Woodland’s mind bubbled with practical ideas to address everyday problems. While an undergraduate at Drexel, he developed a way to provide continuous elevator music by recording 15 simultaneous audio tracks on 35-millimeter film. (I know, I know – elevator music wouldn’t be my first choice of a problem to solve, either!) He wanted to take the idea public, but his father nixed it. Elevator music was a mob-controlled industry, claimed the elder Woodland, whose experience in 1920s “Boardwalk Empire” Atlantic City had taught him to steer clear of the mob.

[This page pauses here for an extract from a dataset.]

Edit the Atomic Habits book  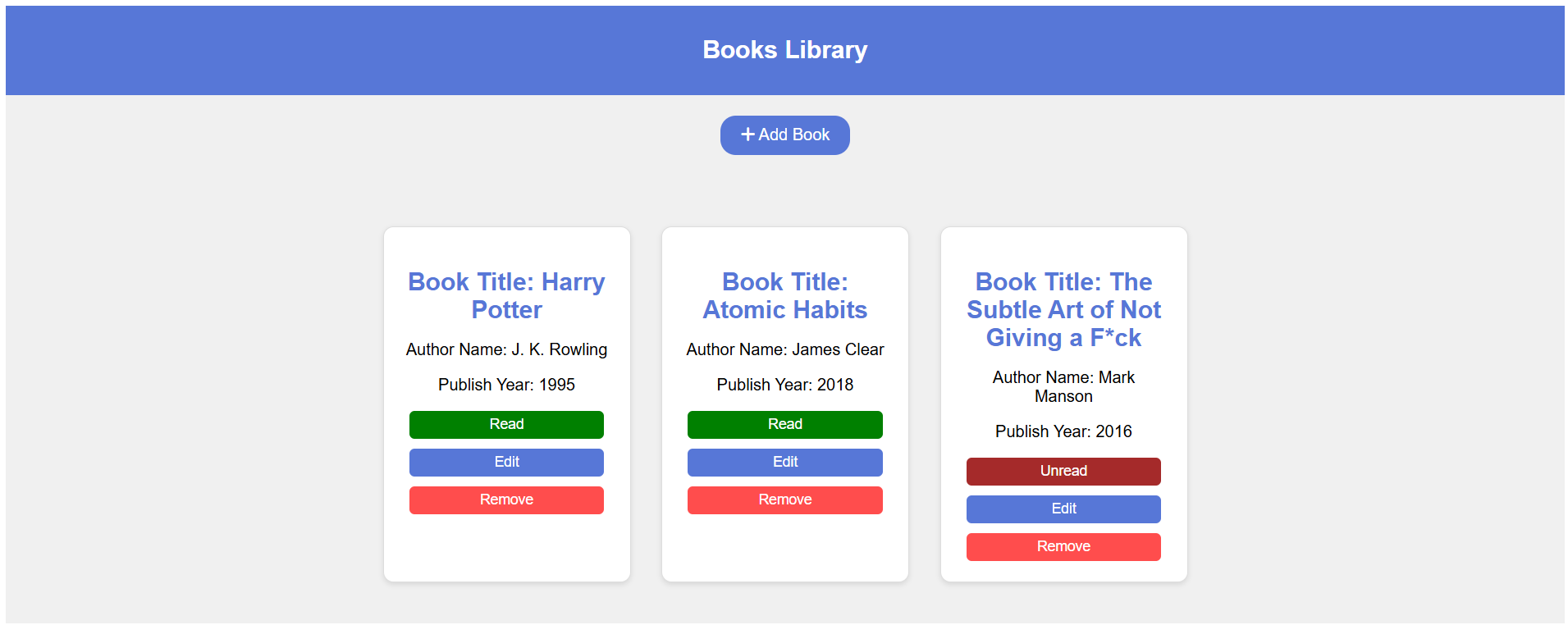pos(784,463)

Thanks to his dad (and the mob), Woodland turned his mind to a different problem, one that would revolutionize the way the world shops. In 1948, a local grocery store official came to campus to discuss a profit-draining headache in his industry: how to encode product data efficiently so that stores could keep better track of inventory. Woodland’s fellow grad student, Bernard Silver, heard the official’s plea and told Woodland about it. The pair decided to tackle the challenge together.

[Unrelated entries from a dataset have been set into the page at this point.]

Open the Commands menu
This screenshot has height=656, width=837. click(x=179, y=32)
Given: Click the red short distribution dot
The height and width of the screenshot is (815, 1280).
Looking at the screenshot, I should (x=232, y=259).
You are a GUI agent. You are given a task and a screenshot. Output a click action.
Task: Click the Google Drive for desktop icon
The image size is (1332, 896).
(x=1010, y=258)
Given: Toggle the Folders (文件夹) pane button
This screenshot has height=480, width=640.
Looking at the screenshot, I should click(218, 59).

Fixated with trying to solve the problem, Woodland left Drexel and spent the winter mulling it over at his grandparents’ apartment in Miami Beach. Sitting in the sand one day, the old Boy Scout remembered how Morse Code used dots and dashes to convey data. “What I’m going to tell you sounds like a fairy tale,” he later recalled. “I poked my four fingers into the sand and for whatever reason — I didn’t know — I pulled my hand toward me and drew four lines. I said: ‘Golly! Now I have four lines, and they could be wide lines and narrow lines instead of dots and dashes.’ ” He then “took my four fingers — they were still in the sand — and I swept them around into a full circle.”
It was a classic “Aha!” moment. Woodland had envisioned a linear Morse Code of thin and thick lines that could be used to classify and send information electronically. In 1949, he and Silver applied for a patent for what they dubbed their “Classifying Apparatus and Method,” including both a linear and a circular “bullseye” design, as well as a prototype scanner to read the code.